_TO DO:_
• A. Answer these questions from the Chroma Studio forum post:
(i) How long has the poster been using Razer?
(ii) With the fire effect, what happens when the keyboard is moved to the lower quadrants?
(iii) Where are the HDK light strips now being placed?
• B. Write out everything in the Chroma Studio forum post from "Hi. I am relatively" down to "it depend ?".
• C. Extend the Chroma Studio forum post, picking up after its last sentence.

_TEXT BLOCK:_

Chroma Studio questions | Razer Insider

Chroma Studio questions

  • 25 August 2019
  • 2 replies
  • 67 views

Hi. I am relatively new to Razer (less than a year) and I am still experimenting with chroma.

I wanted to ask if any of you could explain to me how exactly does the red cross on the chroma studio "placement mat" works. I realize it depends on the effect, but is the epicenter of the effect always considered the very middle of the cross (i.e. coordinate 0,0) or does it depend ?

for instance, on fire effect, if i move the keyboard to the lower quadrants it gets a lot more oranges, and if i move it to the upper quadrants i get a lot more dark reds. Am I to assume then that to get an equal number of reds and oranges i would need to place my keyboard at coordinate 0,0 ?

Now, here is the synapse 3 stuff I have :

Huntsman Elite

firefly mat

chroma headphone stand

HDK light strips are now being placed behind the monitor for the sake of ambient awareness

all my thermaltake fans inside the desktop plus the CPU waterblock are linked to chroma

Placement right now is monitor in the middle, keyboard below it, desktop to the right (on desk), headphone stand to the left, firefly mat to the right of keyboard and to the left of desktop (in between), and led strips I am thinking about placing them horizontally behind the monitor, one below and one above.

_DATA BLOCK:_
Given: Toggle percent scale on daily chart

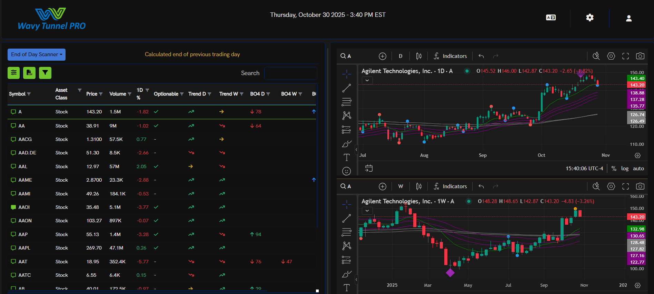Looking at the screenshot, I should 614,169.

_ANSWERS TO EACH TASK:_
• A.
(i) Less than a year.
(ii) The effect shows a lot more oranges.
(iii) Behind the monitor.

• B.
Hi. I am relatively new to Razer (less than a year) and I am still experimenting with chroma.

I wanted to ask if any of you could explain to me how exactly does the red cross on the chroma studio "placement mat" works. I realize it depends on the effect, but is the epicenter of the effect always considered the very middle of the cross (i.e. coordinate 0,0) or does it depend ?

• C.
In something like Ambient awareness, where I want to simulate "extending the screen colors" with the devices surrounding the monitor, how exactly would i place them on the chroma studio mat? there isnt a digital representation of where my monitor is inside the chroma studio, so i dont undestand how to place things.

Also, how in the name of Jesus do i flip the HDK strips 180 degrees on the chroma studio map? I selected the moving tool and a little "spinning arrows" (similar to recycling symbol) come up right on the strip. Common sense tell me thats what you use to flip them but not matter how much i click, i can only move them, not flip/turn them.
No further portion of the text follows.